Stored data entries:
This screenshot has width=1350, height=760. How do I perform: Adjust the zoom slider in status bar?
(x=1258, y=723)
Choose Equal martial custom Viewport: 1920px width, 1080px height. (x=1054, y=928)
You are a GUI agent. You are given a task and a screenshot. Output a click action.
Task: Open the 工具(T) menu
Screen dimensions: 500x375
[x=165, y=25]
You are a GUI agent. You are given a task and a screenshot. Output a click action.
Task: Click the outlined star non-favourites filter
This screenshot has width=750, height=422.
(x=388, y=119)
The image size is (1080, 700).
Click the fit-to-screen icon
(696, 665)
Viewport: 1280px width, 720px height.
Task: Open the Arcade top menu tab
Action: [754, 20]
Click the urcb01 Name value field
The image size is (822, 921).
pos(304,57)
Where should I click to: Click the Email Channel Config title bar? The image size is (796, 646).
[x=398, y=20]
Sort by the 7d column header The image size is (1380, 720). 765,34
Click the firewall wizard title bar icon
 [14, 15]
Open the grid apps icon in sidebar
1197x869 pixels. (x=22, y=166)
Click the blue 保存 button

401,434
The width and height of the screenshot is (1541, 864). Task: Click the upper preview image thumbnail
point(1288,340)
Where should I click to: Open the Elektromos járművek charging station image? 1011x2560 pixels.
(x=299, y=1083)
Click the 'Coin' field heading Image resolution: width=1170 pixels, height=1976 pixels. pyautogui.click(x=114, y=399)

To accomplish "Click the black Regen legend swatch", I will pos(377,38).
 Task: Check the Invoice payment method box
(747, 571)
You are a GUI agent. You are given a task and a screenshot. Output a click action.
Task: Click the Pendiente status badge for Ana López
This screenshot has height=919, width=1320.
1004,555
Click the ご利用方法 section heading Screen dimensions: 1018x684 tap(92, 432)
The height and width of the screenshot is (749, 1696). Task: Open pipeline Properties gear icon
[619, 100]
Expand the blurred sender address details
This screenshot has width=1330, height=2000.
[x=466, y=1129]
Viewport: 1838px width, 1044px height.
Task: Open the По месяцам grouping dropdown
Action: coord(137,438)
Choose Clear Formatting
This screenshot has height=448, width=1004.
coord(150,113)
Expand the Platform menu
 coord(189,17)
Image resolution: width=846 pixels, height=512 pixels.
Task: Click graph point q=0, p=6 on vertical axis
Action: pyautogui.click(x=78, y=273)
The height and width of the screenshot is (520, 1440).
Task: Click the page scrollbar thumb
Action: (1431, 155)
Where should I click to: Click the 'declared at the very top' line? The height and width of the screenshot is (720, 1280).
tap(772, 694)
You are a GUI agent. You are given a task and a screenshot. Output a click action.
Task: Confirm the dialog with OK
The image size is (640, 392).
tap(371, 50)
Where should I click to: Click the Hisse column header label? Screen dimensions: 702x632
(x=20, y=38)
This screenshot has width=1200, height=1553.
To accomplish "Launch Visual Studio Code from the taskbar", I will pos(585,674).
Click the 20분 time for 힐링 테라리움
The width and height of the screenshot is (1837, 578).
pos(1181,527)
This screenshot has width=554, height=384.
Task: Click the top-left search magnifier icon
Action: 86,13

* [What you should do]
Gather from the records above every line containing the string "heading".

* [Answer below]
Click the 'Coin' field heading Image resolution: width=1170 pixels, height=1976 pixels. pyautogui.click(x=114, y=399)
Click the ご利用方法 section heading Screen dimensions: 1018x684 tap(92, 432)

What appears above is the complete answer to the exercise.